Record excerpts.
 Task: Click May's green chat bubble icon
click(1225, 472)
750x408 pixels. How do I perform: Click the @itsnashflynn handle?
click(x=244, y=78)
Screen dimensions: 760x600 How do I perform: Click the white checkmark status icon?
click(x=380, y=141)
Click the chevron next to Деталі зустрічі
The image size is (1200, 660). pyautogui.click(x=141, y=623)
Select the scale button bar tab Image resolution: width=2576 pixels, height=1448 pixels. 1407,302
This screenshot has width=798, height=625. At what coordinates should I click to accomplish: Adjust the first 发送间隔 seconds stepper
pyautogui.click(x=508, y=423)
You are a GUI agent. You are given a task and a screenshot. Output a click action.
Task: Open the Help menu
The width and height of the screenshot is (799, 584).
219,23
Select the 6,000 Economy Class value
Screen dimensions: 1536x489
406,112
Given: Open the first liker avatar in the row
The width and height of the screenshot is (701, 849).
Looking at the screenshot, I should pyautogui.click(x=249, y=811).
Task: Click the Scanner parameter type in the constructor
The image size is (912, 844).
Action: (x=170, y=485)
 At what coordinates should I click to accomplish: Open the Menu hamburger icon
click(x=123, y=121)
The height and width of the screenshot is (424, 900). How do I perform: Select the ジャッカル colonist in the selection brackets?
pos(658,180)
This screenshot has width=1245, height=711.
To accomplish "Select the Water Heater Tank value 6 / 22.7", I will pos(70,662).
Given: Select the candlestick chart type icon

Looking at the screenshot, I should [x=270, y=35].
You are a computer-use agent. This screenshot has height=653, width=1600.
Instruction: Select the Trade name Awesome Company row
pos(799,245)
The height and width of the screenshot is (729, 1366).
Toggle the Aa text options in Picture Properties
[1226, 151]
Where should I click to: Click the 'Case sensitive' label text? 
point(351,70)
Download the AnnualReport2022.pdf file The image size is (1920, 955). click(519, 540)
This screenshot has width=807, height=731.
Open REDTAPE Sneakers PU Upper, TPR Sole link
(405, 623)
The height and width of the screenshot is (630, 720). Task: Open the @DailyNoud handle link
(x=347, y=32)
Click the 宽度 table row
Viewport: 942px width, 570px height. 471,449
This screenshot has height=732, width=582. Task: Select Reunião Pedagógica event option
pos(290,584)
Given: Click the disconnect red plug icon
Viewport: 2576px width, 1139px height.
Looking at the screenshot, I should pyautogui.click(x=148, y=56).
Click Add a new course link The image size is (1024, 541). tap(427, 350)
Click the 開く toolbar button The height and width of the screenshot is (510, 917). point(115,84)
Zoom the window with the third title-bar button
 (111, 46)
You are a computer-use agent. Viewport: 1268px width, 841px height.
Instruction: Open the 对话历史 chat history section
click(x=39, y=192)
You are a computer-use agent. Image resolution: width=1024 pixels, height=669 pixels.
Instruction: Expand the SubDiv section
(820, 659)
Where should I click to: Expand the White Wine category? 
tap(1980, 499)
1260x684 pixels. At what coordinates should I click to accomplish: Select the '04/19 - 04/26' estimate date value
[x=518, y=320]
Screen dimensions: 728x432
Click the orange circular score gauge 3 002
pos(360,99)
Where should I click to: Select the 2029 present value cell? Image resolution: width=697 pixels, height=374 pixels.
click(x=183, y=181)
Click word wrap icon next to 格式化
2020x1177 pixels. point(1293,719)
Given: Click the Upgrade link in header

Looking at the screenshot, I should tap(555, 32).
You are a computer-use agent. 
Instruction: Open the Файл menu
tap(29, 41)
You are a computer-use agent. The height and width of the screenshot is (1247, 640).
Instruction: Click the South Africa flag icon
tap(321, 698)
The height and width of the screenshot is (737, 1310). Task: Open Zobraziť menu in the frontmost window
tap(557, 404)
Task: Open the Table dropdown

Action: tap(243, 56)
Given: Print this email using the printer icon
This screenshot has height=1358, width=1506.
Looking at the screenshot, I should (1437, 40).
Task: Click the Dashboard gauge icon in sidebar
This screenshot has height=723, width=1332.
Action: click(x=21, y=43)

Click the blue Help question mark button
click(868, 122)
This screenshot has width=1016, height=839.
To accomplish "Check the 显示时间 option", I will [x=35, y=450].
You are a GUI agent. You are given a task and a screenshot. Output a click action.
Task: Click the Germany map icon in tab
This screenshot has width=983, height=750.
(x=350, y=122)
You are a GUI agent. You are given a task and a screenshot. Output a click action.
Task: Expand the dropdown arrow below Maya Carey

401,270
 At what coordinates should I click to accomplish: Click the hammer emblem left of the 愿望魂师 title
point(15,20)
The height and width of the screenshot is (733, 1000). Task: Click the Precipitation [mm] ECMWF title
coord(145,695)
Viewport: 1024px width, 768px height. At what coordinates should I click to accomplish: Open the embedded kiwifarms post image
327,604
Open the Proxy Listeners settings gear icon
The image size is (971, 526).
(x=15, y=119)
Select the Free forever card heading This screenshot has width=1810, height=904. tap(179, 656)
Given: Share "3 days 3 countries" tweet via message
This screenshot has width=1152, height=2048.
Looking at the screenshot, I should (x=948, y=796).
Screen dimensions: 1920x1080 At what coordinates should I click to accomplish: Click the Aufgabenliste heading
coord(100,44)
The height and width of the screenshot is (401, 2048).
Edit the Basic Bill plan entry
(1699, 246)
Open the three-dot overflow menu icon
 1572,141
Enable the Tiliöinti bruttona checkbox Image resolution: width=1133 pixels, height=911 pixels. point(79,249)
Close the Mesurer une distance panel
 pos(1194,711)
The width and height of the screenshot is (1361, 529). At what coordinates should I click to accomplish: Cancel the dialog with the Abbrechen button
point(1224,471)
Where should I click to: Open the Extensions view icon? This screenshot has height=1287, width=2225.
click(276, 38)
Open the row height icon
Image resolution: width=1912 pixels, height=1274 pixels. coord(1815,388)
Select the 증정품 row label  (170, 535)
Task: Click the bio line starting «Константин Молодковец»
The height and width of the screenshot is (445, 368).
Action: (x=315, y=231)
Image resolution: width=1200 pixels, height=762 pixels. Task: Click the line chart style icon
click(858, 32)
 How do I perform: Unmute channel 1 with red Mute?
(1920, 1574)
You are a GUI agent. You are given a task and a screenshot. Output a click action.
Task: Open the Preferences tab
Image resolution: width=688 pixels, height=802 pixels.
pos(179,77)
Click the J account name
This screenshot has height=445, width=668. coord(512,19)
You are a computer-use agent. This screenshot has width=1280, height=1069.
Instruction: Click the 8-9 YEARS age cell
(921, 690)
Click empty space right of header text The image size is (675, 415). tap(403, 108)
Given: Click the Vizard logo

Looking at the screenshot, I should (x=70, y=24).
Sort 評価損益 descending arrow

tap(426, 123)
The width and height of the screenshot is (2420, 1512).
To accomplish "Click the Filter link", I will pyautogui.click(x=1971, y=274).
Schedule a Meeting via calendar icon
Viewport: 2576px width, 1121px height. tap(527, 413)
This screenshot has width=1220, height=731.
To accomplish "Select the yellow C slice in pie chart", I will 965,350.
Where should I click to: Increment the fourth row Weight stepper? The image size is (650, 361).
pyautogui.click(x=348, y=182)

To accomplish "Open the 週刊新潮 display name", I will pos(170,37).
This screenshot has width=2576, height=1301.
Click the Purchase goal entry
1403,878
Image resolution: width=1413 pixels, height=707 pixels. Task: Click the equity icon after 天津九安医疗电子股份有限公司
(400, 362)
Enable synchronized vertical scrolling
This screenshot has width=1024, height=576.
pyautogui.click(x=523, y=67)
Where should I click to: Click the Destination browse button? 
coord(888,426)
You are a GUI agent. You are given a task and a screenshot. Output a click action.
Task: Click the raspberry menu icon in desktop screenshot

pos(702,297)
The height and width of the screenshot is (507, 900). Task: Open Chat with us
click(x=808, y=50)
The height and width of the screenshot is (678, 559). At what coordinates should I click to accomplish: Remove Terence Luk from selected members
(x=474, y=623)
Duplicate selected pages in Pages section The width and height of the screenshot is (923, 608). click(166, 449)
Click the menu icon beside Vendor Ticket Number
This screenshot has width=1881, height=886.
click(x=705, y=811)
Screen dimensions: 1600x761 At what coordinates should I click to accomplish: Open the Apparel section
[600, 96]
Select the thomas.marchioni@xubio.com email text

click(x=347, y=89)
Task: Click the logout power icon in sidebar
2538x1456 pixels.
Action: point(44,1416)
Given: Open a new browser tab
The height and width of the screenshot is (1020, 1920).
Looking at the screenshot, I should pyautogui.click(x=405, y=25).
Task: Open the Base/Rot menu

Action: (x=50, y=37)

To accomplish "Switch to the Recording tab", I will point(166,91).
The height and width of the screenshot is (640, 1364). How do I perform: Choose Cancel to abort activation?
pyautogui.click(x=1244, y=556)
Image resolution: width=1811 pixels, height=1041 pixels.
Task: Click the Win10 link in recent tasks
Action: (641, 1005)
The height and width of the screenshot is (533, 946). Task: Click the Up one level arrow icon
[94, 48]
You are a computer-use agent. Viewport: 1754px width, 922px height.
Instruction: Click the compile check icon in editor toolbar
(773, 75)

Instructions to follow. Can you retype everything in the items from the start down through the line containing "The image size is (1200, 660).", keeping every line exactly as it appears?

The reply.
 Task: Click May's green chat bubble icon
click(1225, 472)
750x408 pixels. How do I perform: Click the @itsnashflynn handle?
click(x=244, y=78)
Screen dimensions: 760x600 How do I perform: Click the white checkmark status icon?
click(x=380, y=141)
Click the chevron next to Деталі зустрічі
The image size is (1200, 660). pyautogui.click(x=141, y=623)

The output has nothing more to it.